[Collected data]
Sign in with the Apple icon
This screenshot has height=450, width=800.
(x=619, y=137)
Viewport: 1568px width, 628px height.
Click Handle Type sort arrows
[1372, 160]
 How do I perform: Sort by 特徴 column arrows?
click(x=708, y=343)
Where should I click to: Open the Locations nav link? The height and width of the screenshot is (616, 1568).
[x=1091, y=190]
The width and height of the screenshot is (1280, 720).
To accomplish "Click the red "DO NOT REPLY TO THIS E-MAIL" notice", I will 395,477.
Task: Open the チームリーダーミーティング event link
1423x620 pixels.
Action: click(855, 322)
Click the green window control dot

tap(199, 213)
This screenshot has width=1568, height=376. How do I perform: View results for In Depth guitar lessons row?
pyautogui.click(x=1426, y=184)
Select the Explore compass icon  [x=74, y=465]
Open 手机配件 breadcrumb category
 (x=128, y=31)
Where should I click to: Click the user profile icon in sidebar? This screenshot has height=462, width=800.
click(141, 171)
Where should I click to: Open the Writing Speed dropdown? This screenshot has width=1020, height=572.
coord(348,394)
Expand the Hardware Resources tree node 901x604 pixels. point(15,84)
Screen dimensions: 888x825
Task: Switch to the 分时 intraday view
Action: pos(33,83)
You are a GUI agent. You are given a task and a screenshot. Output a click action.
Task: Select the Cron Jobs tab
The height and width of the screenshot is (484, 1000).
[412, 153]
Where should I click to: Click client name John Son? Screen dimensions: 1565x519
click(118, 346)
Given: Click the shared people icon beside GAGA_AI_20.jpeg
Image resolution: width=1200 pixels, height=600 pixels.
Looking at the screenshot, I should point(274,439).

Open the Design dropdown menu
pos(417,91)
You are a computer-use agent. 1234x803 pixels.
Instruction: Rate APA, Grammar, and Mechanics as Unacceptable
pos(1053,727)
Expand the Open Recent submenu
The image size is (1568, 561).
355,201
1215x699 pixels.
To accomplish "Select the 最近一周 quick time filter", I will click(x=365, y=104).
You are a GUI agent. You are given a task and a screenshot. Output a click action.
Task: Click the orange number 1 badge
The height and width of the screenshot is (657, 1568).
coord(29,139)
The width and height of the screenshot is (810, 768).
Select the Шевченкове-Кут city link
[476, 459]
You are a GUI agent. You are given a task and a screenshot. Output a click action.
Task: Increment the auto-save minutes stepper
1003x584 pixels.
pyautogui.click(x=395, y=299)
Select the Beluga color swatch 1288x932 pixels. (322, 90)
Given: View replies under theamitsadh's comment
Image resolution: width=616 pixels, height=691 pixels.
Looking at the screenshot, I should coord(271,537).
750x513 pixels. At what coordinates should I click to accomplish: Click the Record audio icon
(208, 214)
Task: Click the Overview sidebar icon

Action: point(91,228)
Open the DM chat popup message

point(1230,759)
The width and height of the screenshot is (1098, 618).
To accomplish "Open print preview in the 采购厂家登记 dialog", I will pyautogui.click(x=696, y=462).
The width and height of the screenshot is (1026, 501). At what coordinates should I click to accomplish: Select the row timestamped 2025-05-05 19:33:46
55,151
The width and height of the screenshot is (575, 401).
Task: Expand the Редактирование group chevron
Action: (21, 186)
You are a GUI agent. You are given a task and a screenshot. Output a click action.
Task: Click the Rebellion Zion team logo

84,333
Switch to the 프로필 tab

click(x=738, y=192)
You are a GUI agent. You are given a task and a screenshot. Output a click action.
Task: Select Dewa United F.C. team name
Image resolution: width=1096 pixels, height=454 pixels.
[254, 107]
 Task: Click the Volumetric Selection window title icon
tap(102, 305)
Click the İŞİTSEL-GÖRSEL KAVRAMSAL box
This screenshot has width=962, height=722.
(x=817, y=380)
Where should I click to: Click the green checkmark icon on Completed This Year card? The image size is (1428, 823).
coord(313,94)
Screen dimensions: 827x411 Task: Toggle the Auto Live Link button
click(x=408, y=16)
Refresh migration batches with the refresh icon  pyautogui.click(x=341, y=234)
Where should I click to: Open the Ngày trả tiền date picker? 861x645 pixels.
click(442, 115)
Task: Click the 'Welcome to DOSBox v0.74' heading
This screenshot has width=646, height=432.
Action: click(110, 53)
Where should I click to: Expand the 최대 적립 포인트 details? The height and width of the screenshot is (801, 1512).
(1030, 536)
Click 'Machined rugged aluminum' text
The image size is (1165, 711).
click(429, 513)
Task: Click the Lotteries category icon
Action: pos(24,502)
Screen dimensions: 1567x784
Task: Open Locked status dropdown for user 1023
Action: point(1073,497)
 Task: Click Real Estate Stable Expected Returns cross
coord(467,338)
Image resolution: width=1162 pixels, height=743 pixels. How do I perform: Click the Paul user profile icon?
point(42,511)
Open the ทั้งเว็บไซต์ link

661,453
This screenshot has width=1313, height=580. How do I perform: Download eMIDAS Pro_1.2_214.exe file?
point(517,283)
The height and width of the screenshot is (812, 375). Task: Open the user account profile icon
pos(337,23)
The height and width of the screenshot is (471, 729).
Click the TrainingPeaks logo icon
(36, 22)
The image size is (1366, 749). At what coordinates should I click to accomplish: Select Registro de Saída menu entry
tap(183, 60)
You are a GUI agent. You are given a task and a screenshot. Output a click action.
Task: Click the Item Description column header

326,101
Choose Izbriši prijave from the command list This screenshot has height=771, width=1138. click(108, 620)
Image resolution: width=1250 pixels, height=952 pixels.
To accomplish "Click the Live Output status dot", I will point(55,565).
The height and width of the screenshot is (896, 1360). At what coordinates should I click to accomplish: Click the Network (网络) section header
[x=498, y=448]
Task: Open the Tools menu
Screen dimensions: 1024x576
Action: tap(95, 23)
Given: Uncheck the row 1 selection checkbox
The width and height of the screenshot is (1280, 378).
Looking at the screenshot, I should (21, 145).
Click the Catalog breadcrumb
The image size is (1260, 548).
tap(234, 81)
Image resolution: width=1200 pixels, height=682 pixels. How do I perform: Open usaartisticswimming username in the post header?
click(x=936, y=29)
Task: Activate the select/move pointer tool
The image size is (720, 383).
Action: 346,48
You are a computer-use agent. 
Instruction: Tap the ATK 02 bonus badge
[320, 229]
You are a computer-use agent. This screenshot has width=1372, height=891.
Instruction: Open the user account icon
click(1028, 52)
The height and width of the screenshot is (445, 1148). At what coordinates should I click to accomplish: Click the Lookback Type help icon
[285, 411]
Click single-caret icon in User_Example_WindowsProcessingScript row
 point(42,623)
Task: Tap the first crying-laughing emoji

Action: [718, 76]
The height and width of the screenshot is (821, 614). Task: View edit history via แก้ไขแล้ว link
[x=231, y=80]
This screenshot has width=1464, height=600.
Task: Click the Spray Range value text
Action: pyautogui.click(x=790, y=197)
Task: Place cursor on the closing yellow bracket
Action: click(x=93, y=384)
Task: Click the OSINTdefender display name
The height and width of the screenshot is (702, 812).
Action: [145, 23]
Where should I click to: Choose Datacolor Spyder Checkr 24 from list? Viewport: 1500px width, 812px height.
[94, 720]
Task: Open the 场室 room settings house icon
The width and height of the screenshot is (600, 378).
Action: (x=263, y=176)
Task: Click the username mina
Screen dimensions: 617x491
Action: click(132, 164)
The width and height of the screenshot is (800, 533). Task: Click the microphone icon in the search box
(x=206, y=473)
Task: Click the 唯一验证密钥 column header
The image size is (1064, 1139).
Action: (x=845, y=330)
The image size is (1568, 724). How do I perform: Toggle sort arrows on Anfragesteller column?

* [Exercise details]:
Reproduce the records exactly as they appear.

* [Exercise answer]:
Sign in with the Apple icon
This screenshot has height=450, width=800.
(x=619, y=137)
Viewport: 1568px width, 628px height.
Click Handle Type sort arrows
[1372, 160]
 How do I perform: Sort by 特徴 column arrows?
click(x=708, y=343)
Where should I click to: Open the Locations nav link? The height and width of the screenshot is (616, 1568).
[x=1091, y=190]
The width and height of the screenshot is (1280, 720).
To accomplish "Click the red "DO NOT REPLY TO THIS E-MAIL" notice", I will 395,477.
Task: Open the チームリーダーミーティング event link
1423x620 pixels.
Action: click(855, 322)
Click the green window control dot

tap(199, 213)
This screenshot has width=1568, height=376. How do I perform: View results for In Depth guitar lessons row?
pyautogui.click(x=1426, y=184)
Select the Explore compass icon  [x=74, y=465]
Open 手机配件 breadcrumb category
 (x=128, y=31)
Where should I click to: Click the user profile icon in sidebar? This screenshot has height=462, width=800.
click(141, 171)
Where should I click to: Open the Writing Speed dropdown? This screenshot has width=1020, height=572.
coord(348,394)
Expand the Hardware Resources tree node 901x604 pixels. point(15,84)
Screen dimensions: 888x825
Task: Switch to the 分时 intraday view
Action: pos(33,83)
You are a GUI agent. You are given a task and a screenshot. Output a click action.
Task: Select the Cron Jobs tab
The height and width of the screenshot is (484, 1000).
[412, 153]
Where should I click to: Click client name John Son? Screen dimensions: 1565x519
click(118, 346)
Given: Click the shared people icon beside GAGA_AI_20.jpeg
Image resolution: width=1200 pixels, height=600 pixels.
Looking at the screenshot, I should point(274,439).

Open the Design dropdown menu
pos(417,91)
You are a computer-use agent. 1234x803 pixels.
Instruction: Rate APA, Grammar, and Mechanics as Unacceptable
pos(1053,727)
Expand the Open Recent submenu
The image size is (1568, 561).
355,201
1215x699 pixels.
To accomplish "Select the 最近一周 quick time filter", I will click(x=365, y=104).
You are a GUI agent. You are given a task and a screenshot. Output a click action.
Task: Click the orange number 1 badge
The height and width of the screenshot is (657, 1568).
coord(29,139)
The width and height of the screenshot is (810, 768).
Select the Шевченкове-Кут city link
[476, 459]
You are a GUI agent. You are given a task and a screenshot. Output a click action.
Task: Increment the auto-save minutes stepper
1003x584 pixels.
pyautogui.click(x=395, y=299)
Select the Beluga color swatch 1288x932 pixels. (322, 90)
Given: View replies under theamitsadh's comment
Image resolution: width=616 pixels, height=691 pixels.
Looking at the screenshot, I should coord(271,537).
750x513 pixels. At what coordinates should I click to accomplish: Click the Record audio icon
(208, 214)
Task: Click the Overview sidebar icon

Action: point(91,228)
Open the DM chat popup message

point(1230,759)
The width and height of the screenshot is (1098, 618).
To accomplish "Open print preview in the 采购厂家登记 dialog", I will pyautogui.click(x=696, y=462).
The width and height of the screenshot is (1026, 501). At what coordinates should I click to accomplish: Select the row timestamped 2025-05-05 19:33:46
55,151
The width and height of the screenshot is (575, 401).
Task: Expand the Редактирование group chevron
Action: (21, 186)
You are a GUI agent. You are given a task and a screenshot. Output a click action.
Task: Click the Rebellion Zion team logo

84,333
Switch to the 프로필 tab

click(x=738, y=192)
You are a GUI agent. You are given a task and a screenshot. Output a click action.
Task: Select Dewa United F.C. team name
Image resolution: width=1096 pixels, height=454 pixels.
[254, 107]
 Task: Click the Volumetric Selection window title icon
tap(102, 305)
Click the İŞİTSEL-GÖRSEL KAVRAMSAL box
This screenshot has width=962, height=722.
(x=817, y=380)
Where should I click to: Click the green checkmark icon on Completed This Year card? The image size is (1428, 823).
coord(313,94)
Screen dimensions: 827x411 Task: Toggle the Auto Live Link button
click(x=408, y=16)
Refresh migration batches with the refresh icon  pyautogui.click(x=341, y=234)
Where should I click to: Open the Ngày trả tiền date picker? 861x645 pixels.
click(442, 115)
Task: Click the 'Welcome to DOSBox v0.74' heading
This screenshot has width=646, height=432.
Action: click(110, 53)
Where should I click to: Expand the 최대 적립 포인트 details? The height and width of the screenshot is (801, 1512).
(1030, 536)
Click 'Machined rugged aluminum' text
The image size is (1165, 711).
click(429, 513)
Task: Click the Lotteries category icon
Action: pos(24,502)
Screen dimensions: 1567x784
Task: Open Locked status dropdown for user 1023
Action: point(1073,497)
 Task: Click Real Estate Stable Expected Returns cross
coord(467,338)
Image resolution: width=1162 pixels, height=743 pixels. How do I perform: Click the Paul user profile icon?
point(42,511)
Open the ทั้งเว็บไซต์ link

661,453
This screenshot has width=1313, height=580. How do I perform: Download eMIDAS Pro_1.2_214.exe file?
point(517,283)
The height and width of the screenshot is (812, 375). Task: Open the user account profile icon
pos(337,23)
The height and width of the screenshot is (471, 729).
Click the TrainingPeaks logo icon
(36, 22)
The image size is (1366, 749). At what coordinates should I click to accomplish: Select Registro de Saída menu entry
tap(183, 60)
You are a GUI agent. You are given a task and a screenshot. Output a click action.
Task: Click the Item Description column header

326,101
Choose Izbriši prijave from the command list This screenshot has height=771, width=1138. click(108, 620)
Image resolution: width=1250 pixels, height=952 pixels.
To accomplish "Click the Live Output status dot", I will point(55,565).
The height and width of the screenshot is (896, 1360). At what coordinates should I click to accomplish: Click the Network (网络) section header
[x=498, y=448]
Task: Open the Tools menu
Screen dimensions: 1024x576
Action: tap(95, 23)
Given: Uncheck the row 1 selection checkbox
The width and height of the screenshot is (1280, 378).
Looking at the screenshot, I should (21, 145).
Click the Catalog breadcrumb
The image size is (1260, 548).
tap(234, 81)
Image resolution: width=1200 pixels, height=682 pixels. How do I perform: Open usaartisticswimming username in the post header?
click(x=936, y=29)
Task: Activate the select/move pointer tool
The image size is (720, 383).
Action: 346,48
You are a computer-use agent. 
Instruction: Tap the ATK 02 bonus badge
[320, 229]
You are a computer-use agent. This screenshot has width=1372, height=891.
Instruction: Open the user account icon
click(1028, 52)
The height and width of the screenshot is (445, 1148). At what coordinates should I click to accomplish: Click the Lookback Type help icon
[285, 411]
Click single-caret icon in User_Example_WindowsProcessingScript row
 point(42,623)
Task: Tap the first crying-laughing emoji

Action: [718, 76]
The height and width of the screenshot is (821, 614). Task: View edit history via แก้ไขแล้ว link
[x=231, y=80]
This screenshot has width=1464, height=600.
Task: Click the Spray Range value text
Action: pyautogui.click(x=790, y=197)
Task: Place cursor on the closing yellow bracket
Action: click(x=93, y=384)
Task: Click the OSINTdefender display name
The height and width of the screenshot is (702, 812).
Action: [145, 23]
Where should I click to: Choose Datacolor Spyder Checkr 24 from list? Viewport: 1500px width, 812px height.
[94, 720]
Task: Open the 场室 room settings house icon
The width and height of the screenshot is (600, 378).
Action: (x=263, y=176)
Task: Click the username mina
Screen dimensions: 617x491
Action: click(132, 164)
The width and height of the screenshot is (800, 533). Task: Click the microphone icon in the search box
(x=206, y=473)
Task: Click the 唯一验证密钥 column header
The image size is (1064, 1139).
Action: (x=845, y=330)
The image size is (1568, 724). How do I perform: Toggle sort arrows on Anfragesteller column?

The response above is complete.